The economic graph shows a steady decline in salaries in Japan, hence less savings for those that are spend thrifts. Even a spend thrift can save money in this country. Thus the more need for credit cards amongst people who dont use them.
I just think that what we are looking at is just a time difference and a philosophy difference. Japan preaches patience and delayed gratification after hardwork. The item or object is a reward for all that hardwork. Americans believe in the reward now.

So I seen nothing wrong with either one, it just depends on how you view what financial power is. Is it hard cash? Is it the sum of your worth due to your salary over a period of time? Is it simply based on your job? I mean I have seen 22 year olds pay cash for cars on TV in Japan. They saved it by working at 7-11 or McDonalds, Yoshinoya, Ito Yokado. Brand spanking new! I rarely saw that in the US. So we are looking at philosophies that are related to gratification, social responsibility (which was very present in the 1940s), family responsibilty, and so on.
Don't think I can really can compete with either of you in this thread. I'll just say that Japan changed my views on savings, credit and overall lifestyle changes. I too have saved more cash while being in Japan than anywhere else I've been previously. Anything I purchase in a real store, I use cash. Anything online that I use a charge card for, is paid in-full at each month.

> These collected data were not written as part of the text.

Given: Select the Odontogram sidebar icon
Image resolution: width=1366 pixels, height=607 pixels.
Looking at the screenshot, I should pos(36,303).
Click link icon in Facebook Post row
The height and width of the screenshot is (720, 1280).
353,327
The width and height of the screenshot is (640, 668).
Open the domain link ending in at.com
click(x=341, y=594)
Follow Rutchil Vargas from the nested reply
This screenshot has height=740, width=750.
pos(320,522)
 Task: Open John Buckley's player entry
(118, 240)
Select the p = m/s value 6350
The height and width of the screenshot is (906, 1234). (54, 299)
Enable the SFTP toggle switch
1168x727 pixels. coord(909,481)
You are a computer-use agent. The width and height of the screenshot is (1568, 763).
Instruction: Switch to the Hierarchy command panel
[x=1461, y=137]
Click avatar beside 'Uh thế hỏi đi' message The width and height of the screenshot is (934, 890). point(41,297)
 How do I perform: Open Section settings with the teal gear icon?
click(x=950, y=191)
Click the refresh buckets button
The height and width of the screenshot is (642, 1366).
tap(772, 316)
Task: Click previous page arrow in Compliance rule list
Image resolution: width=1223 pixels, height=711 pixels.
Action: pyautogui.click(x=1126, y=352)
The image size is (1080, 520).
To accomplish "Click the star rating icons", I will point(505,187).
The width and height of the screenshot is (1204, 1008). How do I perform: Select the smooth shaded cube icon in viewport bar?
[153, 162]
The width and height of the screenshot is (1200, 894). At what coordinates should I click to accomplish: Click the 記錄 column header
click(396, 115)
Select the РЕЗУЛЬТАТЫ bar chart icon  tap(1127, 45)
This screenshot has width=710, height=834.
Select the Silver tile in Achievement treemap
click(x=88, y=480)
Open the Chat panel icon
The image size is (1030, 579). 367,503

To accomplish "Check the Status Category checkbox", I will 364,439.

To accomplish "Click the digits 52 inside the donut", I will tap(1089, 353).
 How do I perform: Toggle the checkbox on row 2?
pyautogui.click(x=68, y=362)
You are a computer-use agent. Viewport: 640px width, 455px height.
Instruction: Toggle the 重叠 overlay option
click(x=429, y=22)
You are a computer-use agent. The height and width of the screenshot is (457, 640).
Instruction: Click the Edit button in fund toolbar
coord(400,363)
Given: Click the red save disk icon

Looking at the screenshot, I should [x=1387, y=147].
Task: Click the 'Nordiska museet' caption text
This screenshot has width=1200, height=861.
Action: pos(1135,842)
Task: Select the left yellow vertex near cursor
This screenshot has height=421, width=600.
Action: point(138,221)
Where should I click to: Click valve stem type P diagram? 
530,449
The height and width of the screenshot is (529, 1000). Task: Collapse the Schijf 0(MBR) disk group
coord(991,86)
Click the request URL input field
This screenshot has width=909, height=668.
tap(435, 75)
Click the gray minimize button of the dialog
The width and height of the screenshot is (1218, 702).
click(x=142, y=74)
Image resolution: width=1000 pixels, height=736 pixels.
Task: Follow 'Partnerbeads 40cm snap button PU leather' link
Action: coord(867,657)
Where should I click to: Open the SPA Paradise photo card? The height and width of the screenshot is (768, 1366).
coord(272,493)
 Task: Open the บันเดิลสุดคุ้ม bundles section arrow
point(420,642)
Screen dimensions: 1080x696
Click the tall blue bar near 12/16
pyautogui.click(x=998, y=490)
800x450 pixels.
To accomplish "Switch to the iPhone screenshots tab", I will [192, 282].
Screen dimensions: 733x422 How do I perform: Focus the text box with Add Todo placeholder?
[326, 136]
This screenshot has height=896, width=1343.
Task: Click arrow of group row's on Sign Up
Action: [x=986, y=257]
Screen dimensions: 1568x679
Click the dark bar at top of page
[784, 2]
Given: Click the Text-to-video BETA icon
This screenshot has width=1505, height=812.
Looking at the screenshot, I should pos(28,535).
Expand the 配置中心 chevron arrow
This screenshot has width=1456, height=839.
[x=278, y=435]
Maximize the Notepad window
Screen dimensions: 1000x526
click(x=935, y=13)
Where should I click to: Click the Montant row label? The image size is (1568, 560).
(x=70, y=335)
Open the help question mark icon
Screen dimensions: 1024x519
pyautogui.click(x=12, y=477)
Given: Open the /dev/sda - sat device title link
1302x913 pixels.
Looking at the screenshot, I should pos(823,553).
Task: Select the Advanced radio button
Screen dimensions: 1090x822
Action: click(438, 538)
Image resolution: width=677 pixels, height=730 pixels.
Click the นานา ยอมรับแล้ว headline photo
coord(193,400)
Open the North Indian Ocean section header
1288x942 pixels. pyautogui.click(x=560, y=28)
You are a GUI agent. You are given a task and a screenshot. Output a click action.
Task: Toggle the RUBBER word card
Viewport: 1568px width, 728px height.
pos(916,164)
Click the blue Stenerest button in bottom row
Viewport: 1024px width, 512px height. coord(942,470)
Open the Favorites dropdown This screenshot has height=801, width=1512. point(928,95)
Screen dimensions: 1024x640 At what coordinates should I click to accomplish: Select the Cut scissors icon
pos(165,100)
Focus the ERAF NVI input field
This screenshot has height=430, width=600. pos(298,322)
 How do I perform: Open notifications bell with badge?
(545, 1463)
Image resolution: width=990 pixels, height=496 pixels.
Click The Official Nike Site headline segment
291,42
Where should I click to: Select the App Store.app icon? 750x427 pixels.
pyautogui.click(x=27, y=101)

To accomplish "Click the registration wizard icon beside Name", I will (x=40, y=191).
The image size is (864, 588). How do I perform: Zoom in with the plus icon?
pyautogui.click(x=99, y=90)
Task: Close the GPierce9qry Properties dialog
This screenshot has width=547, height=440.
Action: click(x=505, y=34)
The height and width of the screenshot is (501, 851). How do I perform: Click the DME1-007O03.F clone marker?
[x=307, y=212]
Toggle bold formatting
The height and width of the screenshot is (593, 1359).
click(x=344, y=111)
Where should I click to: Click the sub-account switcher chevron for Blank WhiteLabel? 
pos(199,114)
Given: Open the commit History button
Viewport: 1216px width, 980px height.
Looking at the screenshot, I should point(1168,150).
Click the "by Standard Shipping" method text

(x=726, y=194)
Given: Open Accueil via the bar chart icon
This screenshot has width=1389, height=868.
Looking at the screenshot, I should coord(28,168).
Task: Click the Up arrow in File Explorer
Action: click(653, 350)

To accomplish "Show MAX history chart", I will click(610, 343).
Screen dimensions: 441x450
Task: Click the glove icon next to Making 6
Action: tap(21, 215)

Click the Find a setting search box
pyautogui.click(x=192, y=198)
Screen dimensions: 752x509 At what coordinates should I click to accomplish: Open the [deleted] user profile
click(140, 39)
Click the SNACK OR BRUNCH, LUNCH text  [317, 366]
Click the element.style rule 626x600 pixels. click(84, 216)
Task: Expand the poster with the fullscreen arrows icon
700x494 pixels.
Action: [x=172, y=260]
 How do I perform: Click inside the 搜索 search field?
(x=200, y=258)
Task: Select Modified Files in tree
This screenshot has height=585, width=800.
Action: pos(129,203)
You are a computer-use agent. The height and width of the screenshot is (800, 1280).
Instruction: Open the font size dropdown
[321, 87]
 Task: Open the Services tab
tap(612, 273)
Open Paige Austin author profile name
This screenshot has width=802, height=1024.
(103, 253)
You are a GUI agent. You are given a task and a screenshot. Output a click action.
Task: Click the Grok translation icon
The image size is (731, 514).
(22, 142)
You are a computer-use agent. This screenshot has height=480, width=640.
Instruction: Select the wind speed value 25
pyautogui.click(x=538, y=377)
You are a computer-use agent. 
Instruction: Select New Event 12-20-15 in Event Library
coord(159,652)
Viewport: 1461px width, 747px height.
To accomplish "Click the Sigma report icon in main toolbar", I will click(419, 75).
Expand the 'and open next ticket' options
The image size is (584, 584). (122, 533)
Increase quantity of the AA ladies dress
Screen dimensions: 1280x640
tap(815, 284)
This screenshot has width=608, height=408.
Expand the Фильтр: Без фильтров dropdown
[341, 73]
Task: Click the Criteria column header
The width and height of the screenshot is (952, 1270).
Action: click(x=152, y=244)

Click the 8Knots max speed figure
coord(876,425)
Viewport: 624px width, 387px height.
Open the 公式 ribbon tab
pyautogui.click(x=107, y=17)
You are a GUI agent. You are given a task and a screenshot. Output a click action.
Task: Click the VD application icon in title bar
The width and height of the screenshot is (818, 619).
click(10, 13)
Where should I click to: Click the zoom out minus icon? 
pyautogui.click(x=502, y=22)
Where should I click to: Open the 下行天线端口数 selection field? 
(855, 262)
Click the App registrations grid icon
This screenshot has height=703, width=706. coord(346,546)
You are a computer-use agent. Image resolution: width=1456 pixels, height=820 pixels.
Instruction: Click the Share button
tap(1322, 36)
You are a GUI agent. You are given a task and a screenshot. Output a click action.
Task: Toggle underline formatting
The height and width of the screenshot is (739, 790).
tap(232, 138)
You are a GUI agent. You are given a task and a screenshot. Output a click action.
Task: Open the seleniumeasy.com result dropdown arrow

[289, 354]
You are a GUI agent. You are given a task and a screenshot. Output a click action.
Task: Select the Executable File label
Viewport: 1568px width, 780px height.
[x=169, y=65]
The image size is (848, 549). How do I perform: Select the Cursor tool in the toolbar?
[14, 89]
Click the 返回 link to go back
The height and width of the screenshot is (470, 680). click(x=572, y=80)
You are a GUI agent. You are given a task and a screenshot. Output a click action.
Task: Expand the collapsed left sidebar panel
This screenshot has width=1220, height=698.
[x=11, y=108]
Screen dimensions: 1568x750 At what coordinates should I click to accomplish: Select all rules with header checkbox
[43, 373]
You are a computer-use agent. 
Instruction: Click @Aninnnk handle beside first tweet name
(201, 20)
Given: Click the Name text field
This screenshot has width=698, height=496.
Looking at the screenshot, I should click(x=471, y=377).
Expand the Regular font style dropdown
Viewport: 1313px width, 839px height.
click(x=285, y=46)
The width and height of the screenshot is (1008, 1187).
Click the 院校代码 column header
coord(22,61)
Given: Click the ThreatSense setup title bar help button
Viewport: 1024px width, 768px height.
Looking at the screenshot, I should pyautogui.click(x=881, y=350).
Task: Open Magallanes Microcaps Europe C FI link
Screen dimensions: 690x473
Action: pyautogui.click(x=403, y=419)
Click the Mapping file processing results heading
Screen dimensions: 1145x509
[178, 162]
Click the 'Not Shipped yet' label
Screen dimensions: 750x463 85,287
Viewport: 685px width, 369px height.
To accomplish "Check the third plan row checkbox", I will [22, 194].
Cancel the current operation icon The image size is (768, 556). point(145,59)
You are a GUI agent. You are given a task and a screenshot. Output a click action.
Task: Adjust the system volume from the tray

The only debt I have outstanding is one student loan which is due to finish up in 2012. I elected to keep paying on that to up my credit rating a little. However, I have been paying almost double payments for an earlier payoff resulting in less total interest charged.

IMHO, financial power is having cash in hand. Sure, most of us have to take a mortgage out to buy a mansion. A nice down payment and smart money management makes the life of the mortgage less painful. I don't like the idea of taking a loan out whether it be a simple revolving credit card balance or for something like a car.

Eventually, I'd like to have more financial freedom in the form of my own business where I don't have to retire if I don't want to. Or, can retire but yet still have a sizable income without drawing on retirement funds.

You were opened up to a new culture, the culture of responsible money management just like the rest of us. Don't be so hard on yourself.
I think the highlights have been covered here mostly.

Question though... see my new thread that I'm creating right now. (Should be obvious!)
Good read. Now I read in a newspaper not so long ago, since you were all talking about financial principals, okozukai and hesokuri, is the norm for salarymen and Japanese wives to follow on a money basis as it concerns saving money. What was shocking is that the amount in 1990 was 76000 for the man and now it is 36,500. Plus the fact that I also saw an article that states that Japan uses a check system on a limited basis so that the husbands can hide money from the wives. They do this through the company they work for and then at the end of a period, they cash their checks and their wives are none the wiser. That is interesting. Has anyone tried this at work?